**Saved data entries**

====

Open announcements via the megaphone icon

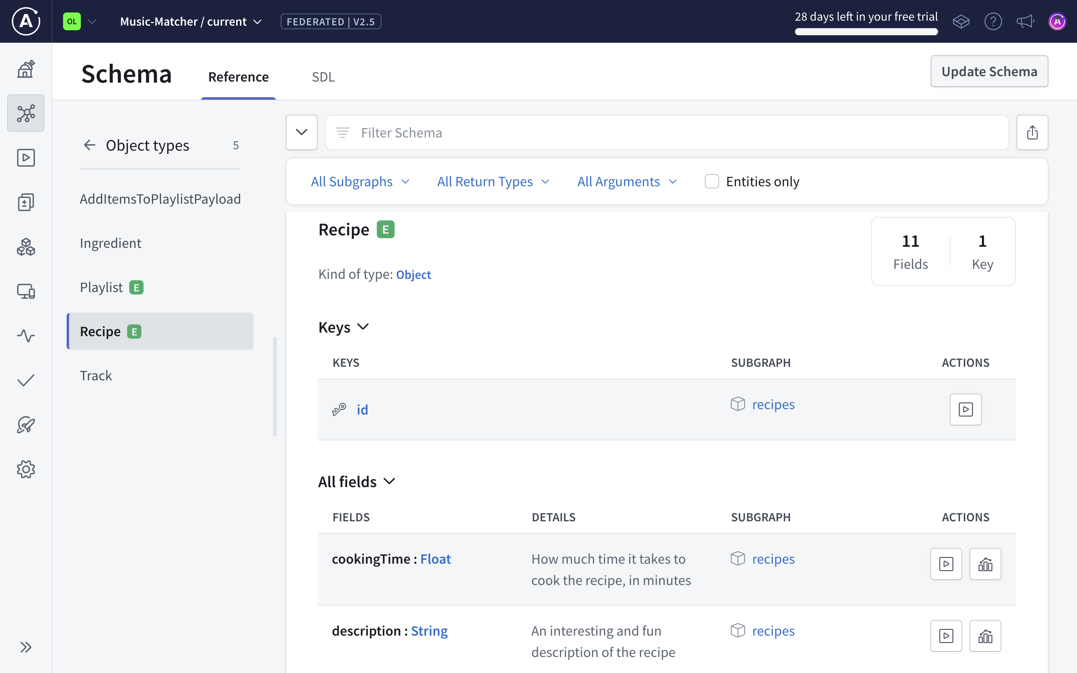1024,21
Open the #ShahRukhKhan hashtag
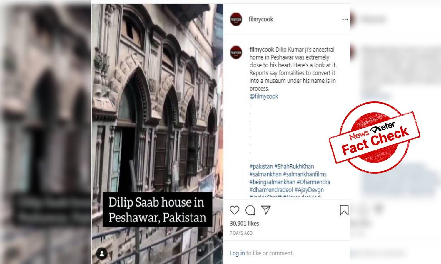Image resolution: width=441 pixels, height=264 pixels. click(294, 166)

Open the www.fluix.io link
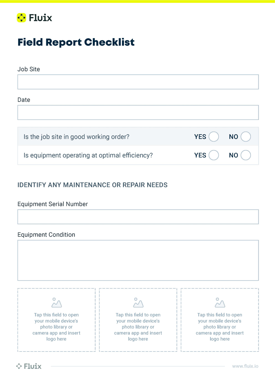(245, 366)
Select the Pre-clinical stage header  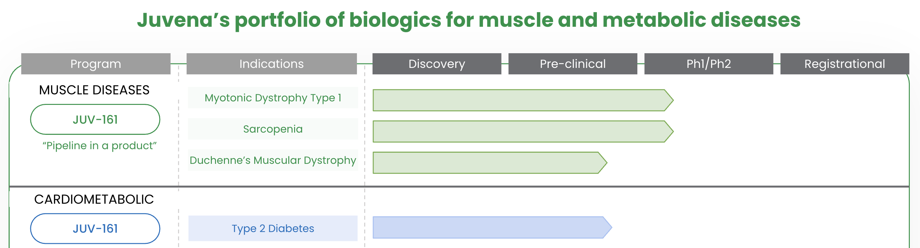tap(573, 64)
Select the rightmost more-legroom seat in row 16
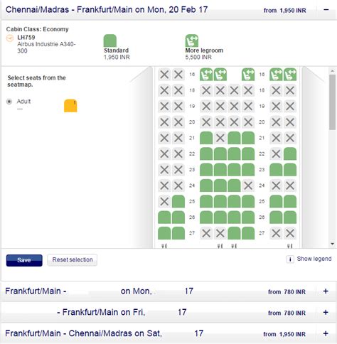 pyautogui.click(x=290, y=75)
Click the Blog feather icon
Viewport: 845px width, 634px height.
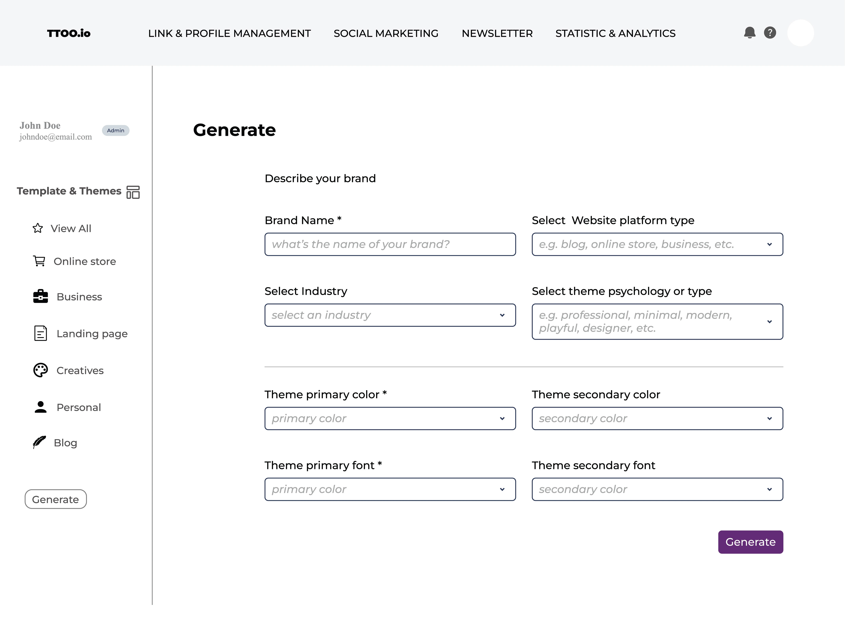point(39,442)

====

**What you should do**
Return verbatim the lines of the listing above, starting at the line that contains "Click the Blog feather icon" and continuing through the final line of the listing, both ends included. Omit the pictures from your output.

**Answer**
Click the Blog feather icon
Viewport: 845px width, 634px height.
point(39,442)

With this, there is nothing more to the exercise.